Transurethral Resection of Bladder Tumor, Care After

Refer to this sheet in the next few weeks. These instructions provide you with information about caring for yourself after your procedure. Your health care provider may also give you more specific instructions. Your treatment has been planned according to current medical practices, but problems sometimes occur. Call your health care provider if you have any problems or questions after your procedure.
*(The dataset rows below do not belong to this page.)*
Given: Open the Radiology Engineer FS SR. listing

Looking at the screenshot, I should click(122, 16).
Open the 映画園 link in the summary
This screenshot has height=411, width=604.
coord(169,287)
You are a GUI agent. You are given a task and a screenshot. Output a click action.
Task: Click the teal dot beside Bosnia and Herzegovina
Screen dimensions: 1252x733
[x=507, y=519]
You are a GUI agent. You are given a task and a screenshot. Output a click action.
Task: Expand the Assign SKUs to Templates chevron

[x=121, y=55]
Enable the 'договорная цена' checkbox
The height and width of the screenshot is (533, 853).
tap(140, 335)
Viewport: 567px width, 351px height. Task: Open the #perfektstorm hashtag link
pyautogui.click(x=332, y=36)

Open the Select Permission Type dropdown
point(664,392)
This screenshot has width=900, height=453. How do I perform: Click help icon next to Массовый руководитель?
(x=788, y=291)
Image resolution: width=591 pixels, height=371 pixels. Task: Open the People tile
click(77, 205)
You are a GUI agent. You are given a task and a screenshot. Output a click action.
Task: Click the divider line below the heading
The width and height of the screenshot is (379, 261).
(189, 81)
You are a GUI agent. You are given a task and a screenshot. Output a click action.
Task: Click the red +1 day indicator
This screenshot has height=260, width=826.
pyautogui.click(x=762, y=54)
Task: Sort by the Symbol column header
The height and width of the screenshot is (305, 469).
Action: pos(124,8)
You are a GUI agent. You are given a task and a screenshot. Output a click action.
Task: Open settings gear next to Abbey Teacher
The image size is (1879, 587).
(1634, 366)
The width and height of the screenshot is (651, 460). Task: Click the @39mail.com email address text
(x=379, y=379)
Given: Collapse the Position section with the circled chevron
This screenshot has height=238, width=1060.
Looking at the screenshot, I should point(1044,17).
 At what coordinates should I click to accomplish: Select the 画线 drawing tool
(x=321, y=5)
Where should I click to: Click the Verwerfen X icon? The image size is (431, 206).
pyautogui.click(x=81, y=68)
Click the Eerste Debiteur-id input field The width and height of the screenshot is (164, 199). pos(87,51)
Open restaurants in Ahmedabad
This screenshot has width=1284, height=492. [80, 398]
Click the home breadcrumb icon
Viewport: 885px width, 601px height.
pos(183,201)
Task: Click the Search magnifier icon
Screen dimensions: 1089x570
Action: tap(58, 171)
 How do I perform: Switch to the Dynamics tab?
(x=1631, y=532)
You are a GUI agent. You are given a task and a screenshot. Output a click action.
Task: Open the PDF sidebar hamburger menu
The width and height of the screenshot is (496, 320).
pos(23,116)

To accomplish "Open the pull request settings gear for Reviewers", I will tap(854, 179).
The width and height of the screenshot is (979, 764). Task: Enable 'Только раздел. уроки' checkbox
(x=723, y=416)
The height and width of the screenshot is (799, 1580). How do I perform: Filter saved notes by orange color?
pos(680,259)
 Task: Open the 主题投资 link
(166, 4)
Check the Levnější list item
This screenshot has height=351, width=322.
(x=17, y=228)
What can I expect after the procedure?

After the procedure, it is common to have:

  • A small amount of blood in your urine for up to 2 weeks.
  • Soreness or mild discomfort from your catheter. After your catheter is removed, you may have mild soreness, especially when urinating.
  • Pain in your lower abdomen.

Follow these instructions at home:

Medicines

  • Take over-the-counter and prescription medicines only as told by your health care provider.
  • Do not drive or operate heavy machinery while taking prescription pain medicine.
  • Do not drive for 24 hours if you received a sedative.
  • If you were prescribed antibiotic medicine, take it as told by your health care provider. Do not stop taking the antibiotic even if you start to feel better.

Activity

  • Return to your normal activities as told by your health care provider. Ask your health care provider what activities are safe for you.
  • Do not lift anything that is heavier than 10 lb (4.5 kg) for as long as told by your health care provider.
  • Avoid intense physical activity for as long as told by your health care provider.
  • Walk at least one time every day. This helps to prevent blood clots. You may increase your physical activity gradually as you start to feel better.

General instructions

  • Do not drink alcohol for as long as told by your health care provider. This is especially important if you are taking prescription pain medicines.
  • Do not take baths, swim, or use a hot tub until your health care provider approves.
  • If you have a catheter, follow instructions from your health care provider about caring for your catheter and your drainage bag.
  • Drink enough fluid to keep your urine clear or pale yellow.
  • Wear compression stockings as told by your health care provider. These stockings help to prevent blood clots and reduce swelling in your legs.
  • Keep all follow-up visits as told by your health care provider. This is important.

Contact a health care provider if:

  • You have pain that gets worse or does not improve with medicine.
  • You have blood in your urine for more than 2 weeks.
  • You have cloudy or bad-smelling urine.
  • You become constipated. Signs of constipation may include having:
    • Fewer than three bowel movements in a week.
    • Difficulty having a bowel movement.
    • Stools that are dry, hard, or larger than normal.
  • You have a fever.

Get help right away if:

  • You have:
    • Severe pain.
    • Bright-red blood in your urine.
    • Blood clots in your urine.
    • A lot of blood in your urine.
  • Your catheter has been removed and you are not able to urinate.
  • You have a catheter in place and the catheter is not draining urine.